_Text block_
※ ※ ※

It does suggest market conditions have changed considerably since the summer. Now we can look at the sort of issues that face all of the big car

manufacturers and particularly the EV startups. We have similar stories from Faraday Future from arrival here in the UK in terms of cash burn.

And we know for instance, that Rivian is burning through cash, we know that a lead off 6 percent of its workforce over the summer. And we also know

that they have this year's expected output, citing supply chain disruption. I thought it was really interesting in the statement when they say they're

going to pursue the best risk adjusted returns on their capital investments.

That is just clearly not in Europe right now. They have their plant in Illinois. They're planning to double down with a new plant in Georgia near

Atlanta, Europe right now off the cards. And I think there are other factors that play there as well, Julia.

CHATTERLEY: Yes. And you and I were discussing them earlier. And I think we as usual, completely agree. We had BrightDrop the commercial EV, vehicle

maker on the show last week, and he was talking about how the economics are working for them.

And he mentioned the Inflation Reduction Act and working out the potential demand kicker coming from the subsidy specifically for commercial EV

vehicles. If you tie that into this decision, I think it makes perfect sense. Why would you be in Europe?

STEWART: It is not mentioned in any of the statements today. But it was one of the first things of course we will think when we saw it because that is

one of the major changes since that deal was signed. And not much has happened in terms of the EU trying to rollback in terms of trying to

persuade the U.S. diplomatically I suppose to change things.

There have been calls from some members of the EU's parliament to file a complaint with the WTO, particularly over the subsidies. There are also

calls of course for the EU to simply try and match what the U.S. is doing. But that will be so difficult because in terms of the tax cuts, well,

that's up to individual member states.

In terms of the subsidies the EU currently behaves, according to very strict state subsidy rules that could change. The mute music I have to say

from the EU Commission President Ursula Von Der Leyen has been changing in recent weeks. But hey, this is the EU had to get 27 Member States to agree

on absolutely anything. And as we can see, businesses are moving very fast.

CHATTERLEY: Yes, either you're behind efforts to tackle climate change, or you aren't and you just have to make it work because this is the United

States now really putting their money where their mouth is and then Europe kind a to stand up.

※ ※ ※

[Collected data]
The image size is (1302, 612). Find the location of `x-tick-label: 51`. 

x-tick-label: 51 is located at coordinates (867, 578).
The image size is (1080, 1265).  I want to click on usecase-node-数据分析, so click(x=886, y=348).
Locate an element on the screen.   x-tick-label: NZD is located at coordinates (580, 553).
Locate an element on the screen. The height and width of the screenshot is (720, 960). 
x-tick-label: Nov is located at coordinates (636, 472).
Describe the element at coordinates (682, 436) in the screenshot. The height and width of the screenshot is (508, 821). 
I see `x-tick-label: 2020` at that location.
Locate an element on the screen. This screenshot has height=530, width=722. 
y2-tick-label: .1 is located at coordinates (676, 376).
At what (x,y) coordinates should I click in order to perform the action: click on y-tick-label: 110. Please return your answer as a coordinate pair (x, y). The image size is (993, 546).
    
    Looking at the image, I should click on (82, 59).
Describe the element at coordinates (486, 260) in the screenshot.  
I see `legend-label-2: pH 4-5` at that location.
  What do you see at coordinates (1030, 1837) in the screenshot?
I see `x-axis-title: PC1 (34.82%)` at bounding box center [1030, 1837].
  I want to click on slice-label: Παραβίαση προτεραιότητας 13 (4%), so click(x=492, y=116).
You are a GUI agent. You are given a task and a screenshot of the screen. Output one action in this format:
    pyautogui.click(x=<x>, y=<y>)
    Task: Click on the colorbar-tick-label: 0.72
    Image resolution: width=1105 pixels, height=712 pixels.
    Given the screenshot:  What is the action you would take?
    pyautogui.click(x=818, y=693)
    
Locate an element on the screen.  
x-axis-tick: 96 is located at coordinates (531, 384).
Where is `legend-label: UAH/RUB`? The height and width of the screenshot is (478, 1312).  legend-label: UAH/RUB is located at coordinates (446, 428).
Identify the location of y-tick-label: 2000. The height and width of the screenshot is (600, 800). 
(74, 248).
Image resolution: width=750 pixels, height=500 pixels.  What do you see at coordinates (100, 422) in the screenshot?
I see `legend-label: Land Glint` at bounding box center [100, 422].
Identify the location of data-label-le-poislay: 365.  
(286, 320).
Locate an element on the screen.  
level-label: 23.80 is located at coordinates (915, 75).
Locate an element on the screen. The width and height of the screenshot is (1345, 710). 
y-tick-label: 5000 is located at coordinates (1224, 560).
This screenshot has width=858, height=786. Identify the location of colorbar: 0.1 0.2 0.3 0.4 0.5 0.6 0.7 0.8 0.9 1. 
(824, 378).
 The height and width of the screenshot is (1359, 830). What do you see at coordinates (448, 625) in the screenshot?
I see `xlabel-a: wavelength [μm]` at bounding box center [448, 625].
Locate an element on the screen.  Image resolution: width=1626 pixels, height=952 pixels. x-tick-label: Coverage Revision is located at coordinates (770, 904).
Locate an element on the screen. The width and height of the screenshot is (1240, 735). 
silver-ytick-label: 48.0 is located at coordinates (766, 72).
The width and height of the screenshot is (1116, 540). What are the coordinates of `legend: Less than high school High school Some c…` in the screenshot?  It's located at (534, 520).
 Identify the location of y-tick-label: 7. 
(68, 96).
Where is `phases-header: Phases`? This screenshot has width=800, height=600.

※ ※ ※

_Activity 1_
In the EV industry transcript, rewrite the passage from "going to pursue" up to and including "be in Europe?", substituting "Texas" for "Georgia".
_Activity 2_
In the EV industry transcript, which commercial EV maker appeared on the show the previous week?
_Activity 3_
Extend the EV industry transcript beyond its final line.

_Output 1_
going to pursue the best risk adjusted returns on their capital investments.

That is just clearly not in Europe right now. They have their plant in Illinois. They're planning to double down with a new plant in Texas near

Atlanta, Europe right now off the cards. And I think there are other factors that play there as well, Julia.

CHATTERLEY: Yes. And you and I were discussing them earlier. And I think we as usual, completely agree. We had BrightDrop the commercial EV, vehicle

maker on the show last week, and he was talking about how the economics are working for them.

And he mentioned the Inflation Reduction Act and working out the potential demand kicker coming from the subsidy specifically for commercial EV

vehicles. If you tie that into this decision, I think it makes perfect sense. Why would you be in Europe?

_Output 2_
BrightDrop

_Output 3_
I think. No doubt we'll discuss again, Anna Stewart. Thank you for that. OK, still to come, choppy water ahead perhaps Maersk appoints a new captain

to steer the ship giant through a looming recession. We speak to incoming CEO the incoming CEO next.



CHATTERLEY: Welcome back to "First Move"! Danish shipping and logistics giant Maersk has appointed a new CEO to steer the company through a period

of slowing demand. Freight rates around the world have dramatically fallen as supply chain chinks have lessened and amid concerns of course of

economic slowdown mount. It comes as the company continues to strengthen its land based logistics operations.

Joining us now is Vincent Clerc he's Maersk's incoming CEO. Vincent, fantastic to have you with us and congratulations on the new appointment! I

know you've been at Maersk since 97. So you have a little bit of experience of this business. You're also the first non-Dane, I believe in the

country's 118 year history. Explain how this moment feels?

VINCENT CLERC, INCOMING CEO, MAERSK: It feels a bit surreal. Thank you, thank you for having me. It feels a bit surreal. It's been a combination of

I think 25 years of work here in the company, and especially the last few quite exciting years with the strategy and the team that we have here. And

this is still unfolding, and it's still really dawning on me.

CHATTERLEY: I mean you also currently head up the oceans and logistics business. So in terms of internally, I think Maersk know you very well, not

to mention, as you said more than two decades of experience there.

But if you look at the share price reaction today, I think the timing, and the transition perhaps is a little bit of a surprise. Can you explain the

timing decision of this is Soren of course is a regular on the show, and we've still got used to speaking to him? So explain why now?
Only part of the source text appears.